Most
business owners don't have a clue what the worth of their company is beyond the book
value. Others use a rule of thumb such as two times premiums for insurance or six times
the number of funerals per year.
Owners
typically assume there is one all-purpose value to fit all occasions and are surprised to
discover there are different values. For example, your firm may vary in price depending on
why you need to know. Those reasons can encompass anything from insurance claims and
buy-sell agreements to divorce, mergers and estate planning. No matter what method you
use, an independent third-party evaluation is always recommended for two reasons - an
inaccurate number could put the owner in store for a costly surprise, and the Internal
Revenue Service is likely to set the price and/or challenge your homemade value in the
courts.
Approaches to value a business
Income
approach. This assumes that today's value is based on the firm's expected future
earnings. A business with average earnings of $40,000 over the past five years after taxes
might be valued at $200,000, or five times the earnings.
Comparative
values of similar concerns. Comparable data and industry averages can be found in Robert
Morris Associates published for banks, Prentice Hall's Almanac of Business and
Industrial Financial Ratios compiled for the IRS, or Financial Research Associates'
data compiled from CPA records.
Asset-based.
This approach considers only the tangible assets and does not take into account the value
of goodwill (now depreciable for companies acquired since August 1993) and other
intangible assets (patents, location, customer lists).
Combination
or formula approach. Use the three major factors above and place percentages on them
to complement strengths and weaknesses.
Selling outside the family
Prepare
the company for sale. The three "key" words are: organize, attract and
present. If you were going to sell your house, you would fix up, repair and paint. Do the
same for your business.
Also
clean up the financial picture by eliminating the non-business-related expenses (travel
and entertainment), losses on one-time write-offs and necessary assets (real estate).
Pricing
often comes down to income, market and asset-based approaches. By removing such items from
the business, buyers will have a clean picture of what assets are needed to produce the
company's profits.
Other
tasks you might consider include a brief history of the company, a written description of
the day-to-day activity of the company with an organizational chart, a description of your
market position, prepared financial statements showing the best possible performance,
forecasts of the future in detail and written aspects of the firm that drive its value.
Find
a buyer with cash. Begin with first-rate marketing material that will attract
qualified buyers yet maintain confidentiality. Once more proprietary information is
requested, a confidentiality agreement must be completed.
Most
owners look to employees, customers, suppliers or competitors as potential buyers.
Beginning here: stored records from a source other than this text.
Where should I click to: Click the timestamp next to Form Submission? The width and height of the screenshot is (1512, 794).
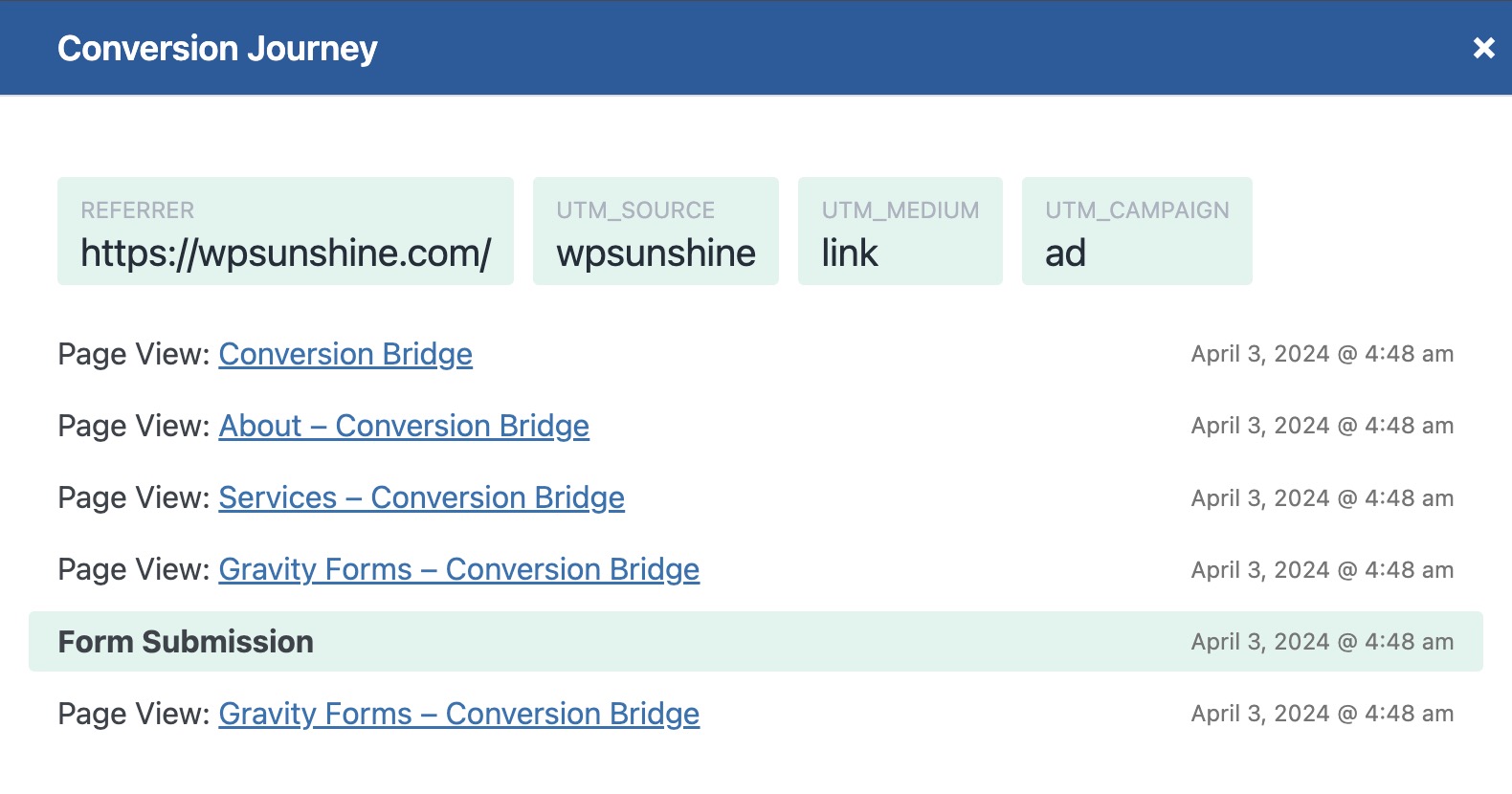pyautogui.click(x=1323, y=641)
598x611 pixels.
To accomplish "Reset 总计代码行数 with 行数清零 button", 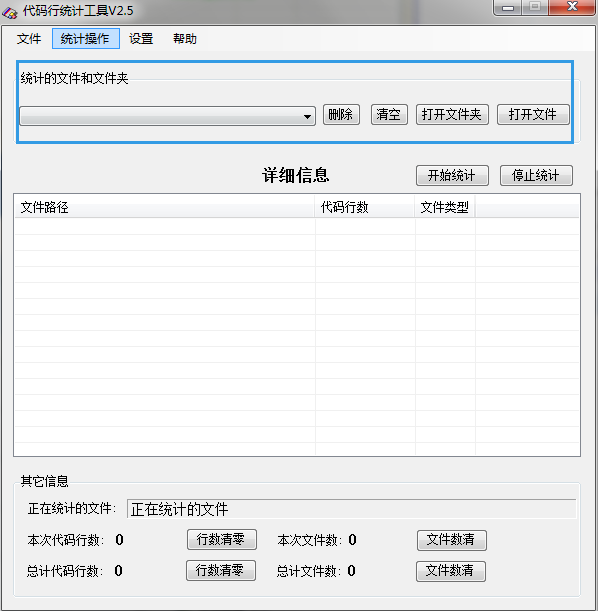I will click(x=221, y=571).
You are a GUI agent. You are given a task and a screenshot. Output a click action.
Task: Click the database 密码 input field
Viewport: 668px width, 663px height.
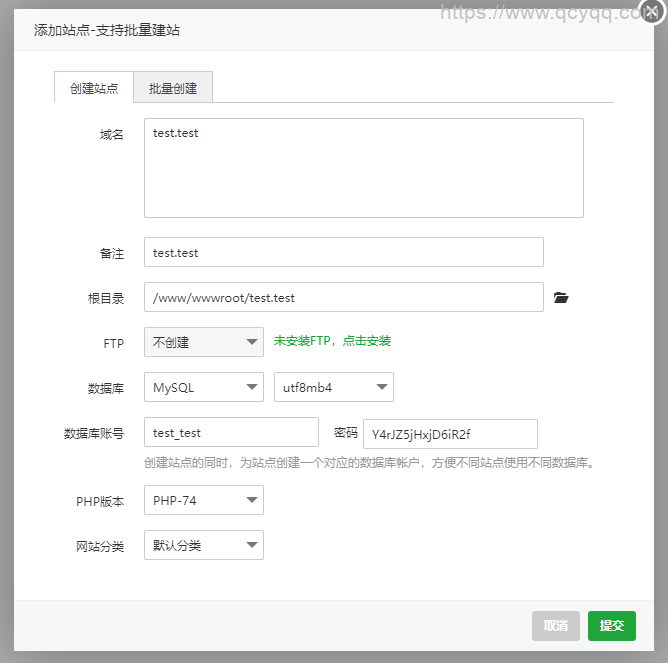pyautogui.click(x=450, y=433)
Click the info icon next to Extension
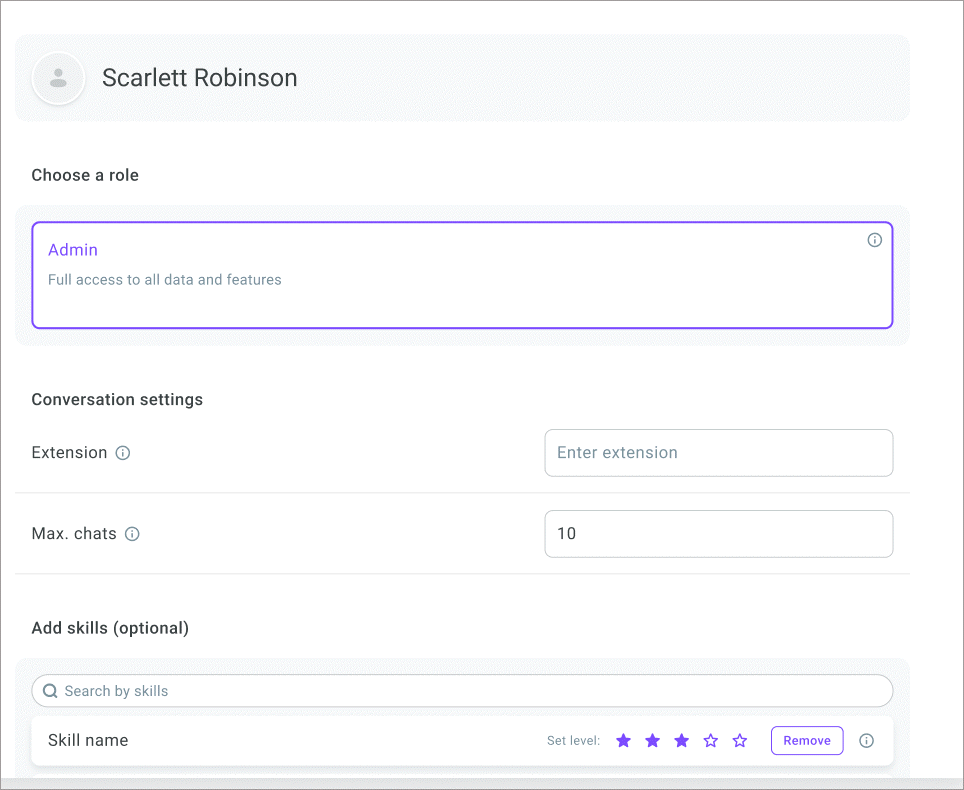Image resolution: width=964 pixels, height=790 pixels. coord(123,453)
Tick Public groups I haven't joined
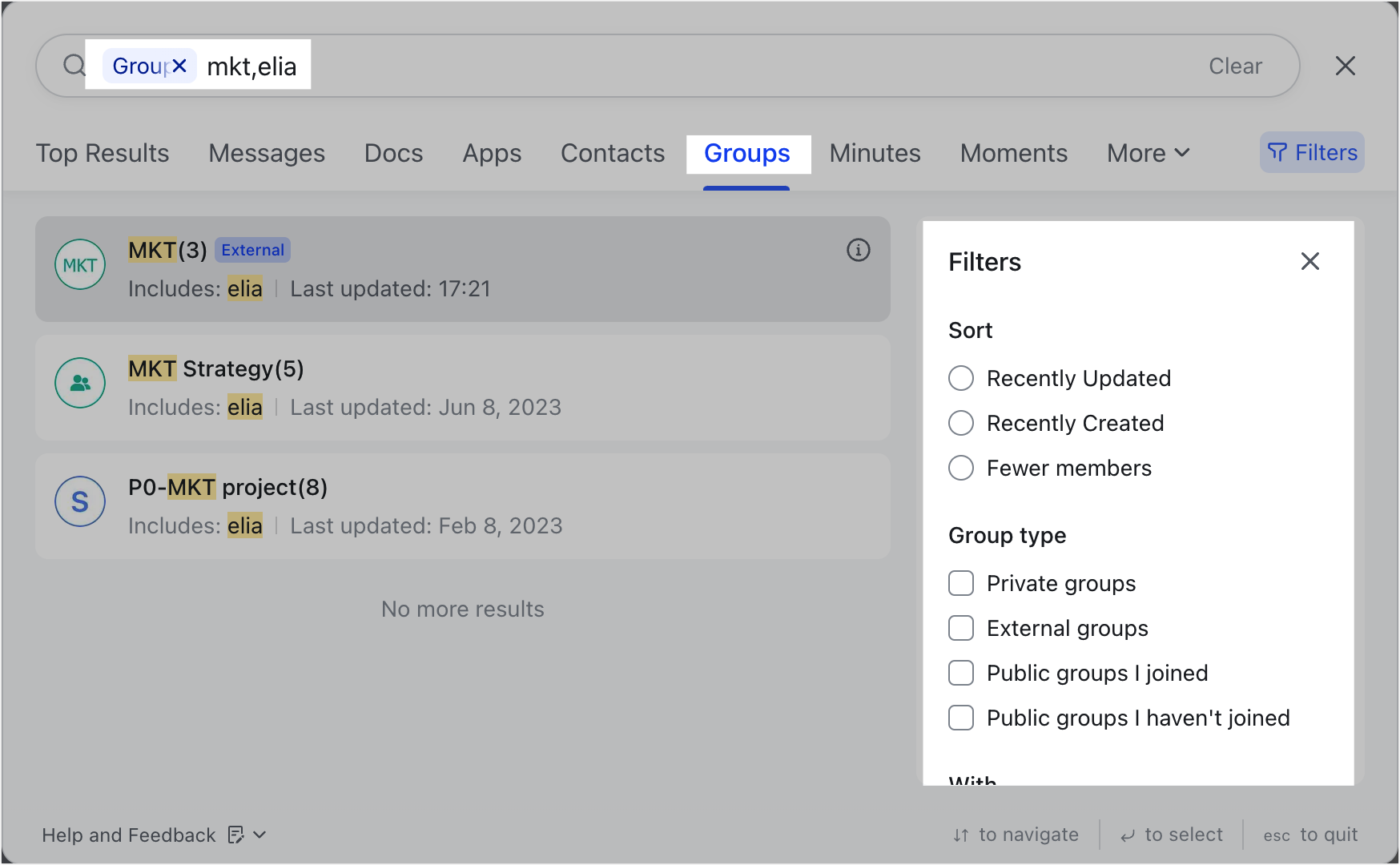 961,718
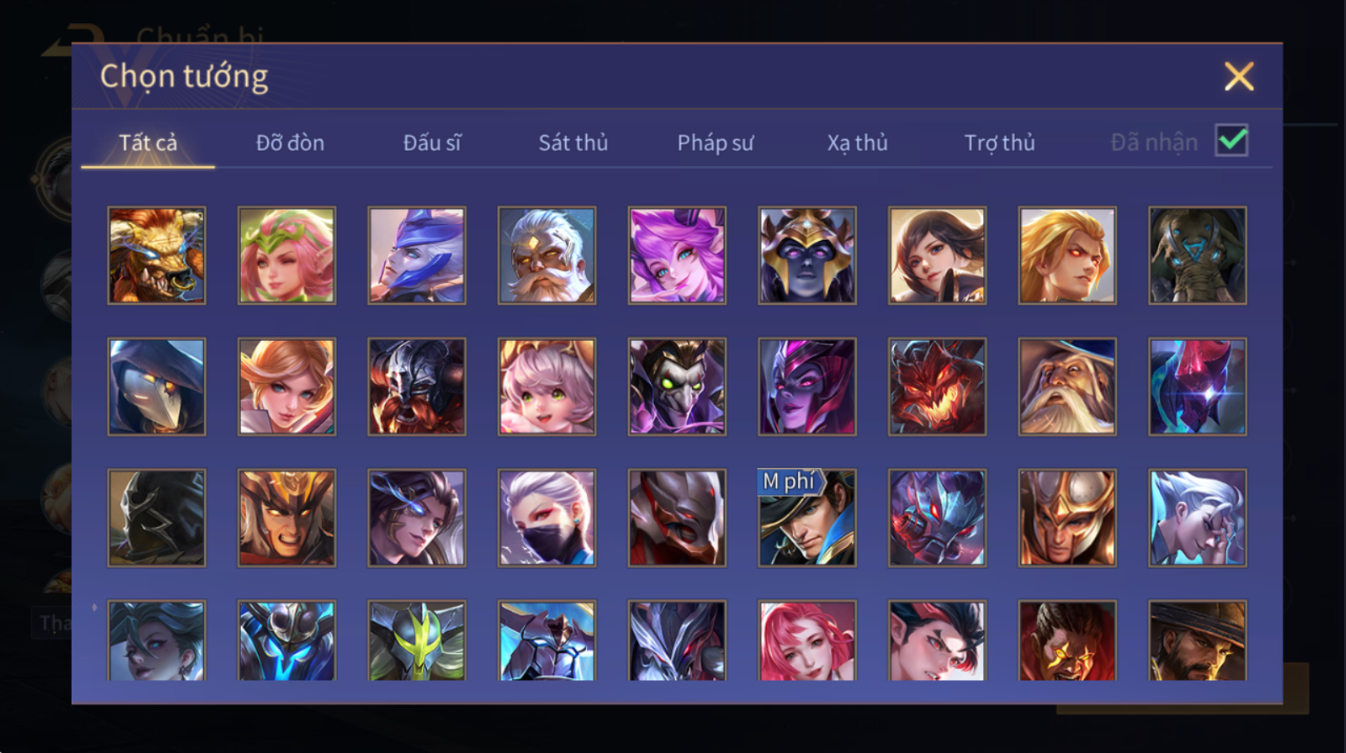The image size is (1346, 753).
Task: Select the pink-haired girl with leaf crown
Action: (x=286, y=255)
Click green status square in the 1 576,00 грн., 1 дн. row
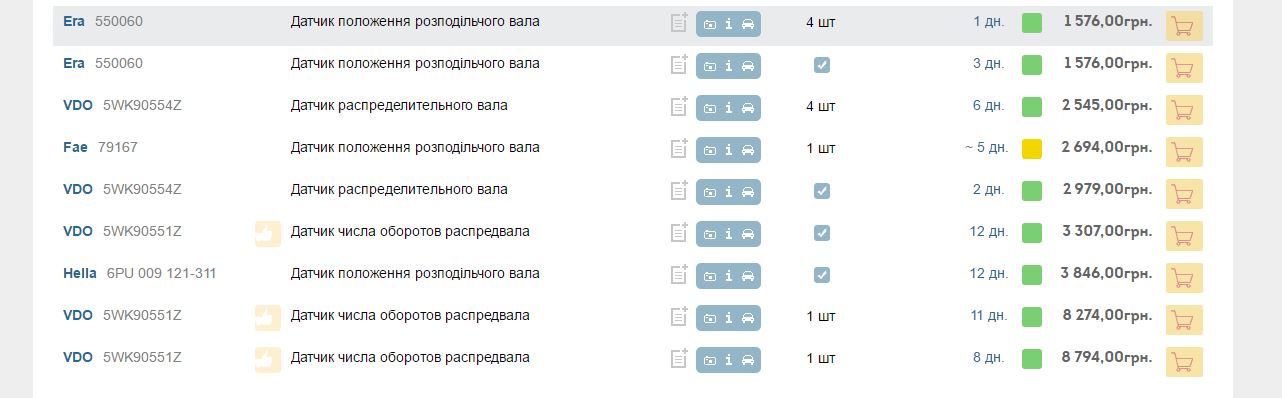 [1032, 23]
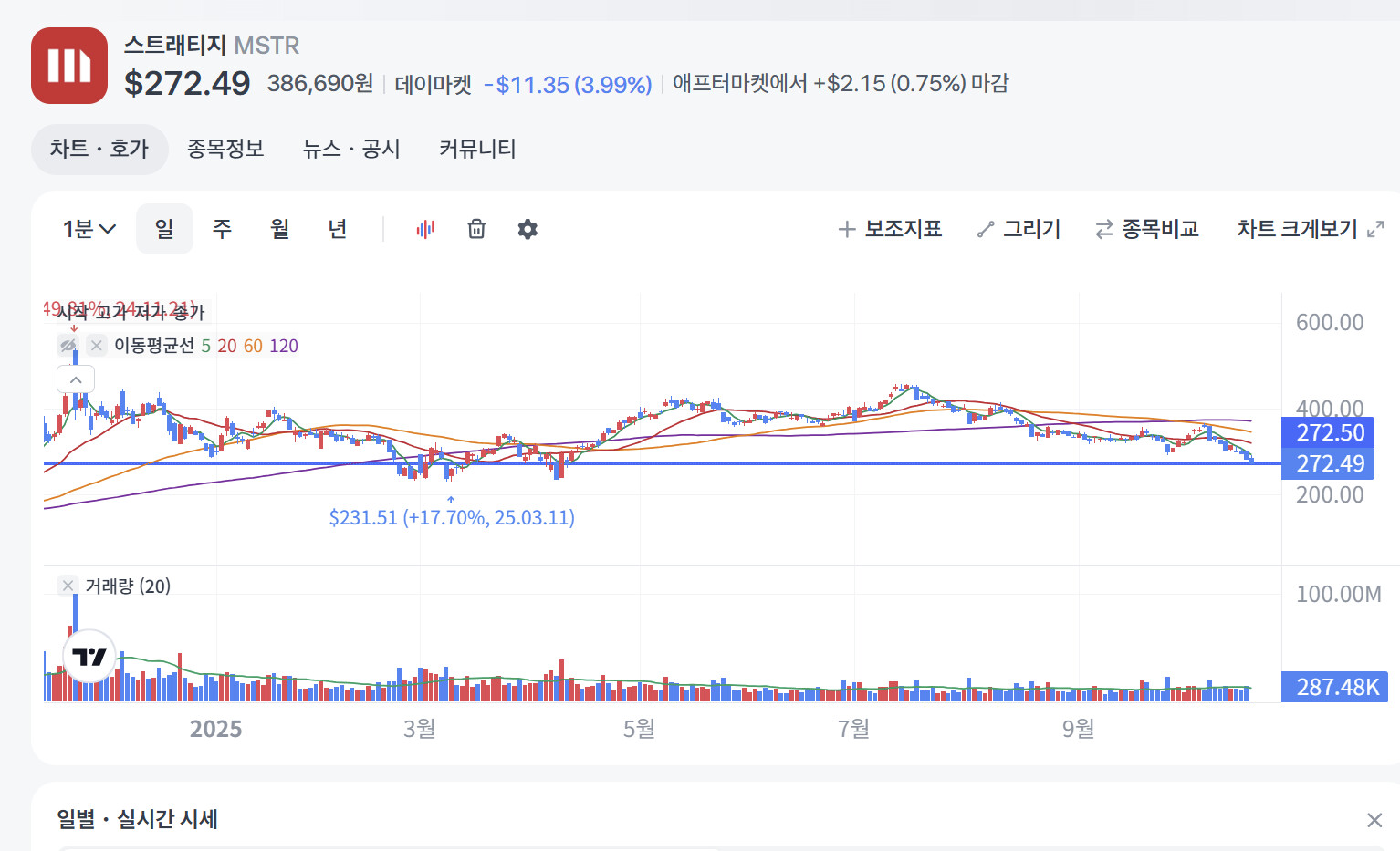Screen dimensions: 1400x851
Task: Open the 뉴스 · 공시 tab
Action: (351, 149)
However, mergers and other buying sources could be the right solution.
The
negotiations begin when you ask interested buyers to submit an acquisition proposal by a
certain date. The deadline for the letter of intent spells out economic terms and
conditions, stock or asset sale, cash or promissory notes, terms, loan guarantee,
financing, tax and legal matters, representations and warranties and owner or key employee
participation after the sale. Reconcile price and terms with your personal goals. For
example, you may take less cash upfront to get five or 10 years of additional part-time
employment with after-tax dollars.
Set
the price for the company. Work to get the best possible price, but leave room for
movement up and down. Now set the lowest acceptable price.
Predetermine
what you want to sell - stock or assets. If it is assets only, adjust the price upward to
cover extra taxes. In most cases, terms of a deferred contract can shape the final price.
Determine
the minimum cash you want upfront and the type of security needed. Then consider an
employment contract, consulting agreement or non-compete as a means to get the dollars you
want and the tax break the buyer may need.
Prepare
to make the sale. Once you have received the letter of intent and an agreement has
been reached, the buyer sends in a crew of people to conduct a due diligence on your
company by analyzing all aspects of the operation. The buyer will look at inventory, OSHA
compliance, accounting issues, tax obligations, product liability, personal damage and
status of personal guarantees. Prepare for this step well in advance.
When
the selling and buying teams are satisfied, closing the transaction is culminated in the
signing of a definitive purchase agreement.
This
entire process could take from one to two years. However, done properly and with planning,
the complex and difficult experience is justified.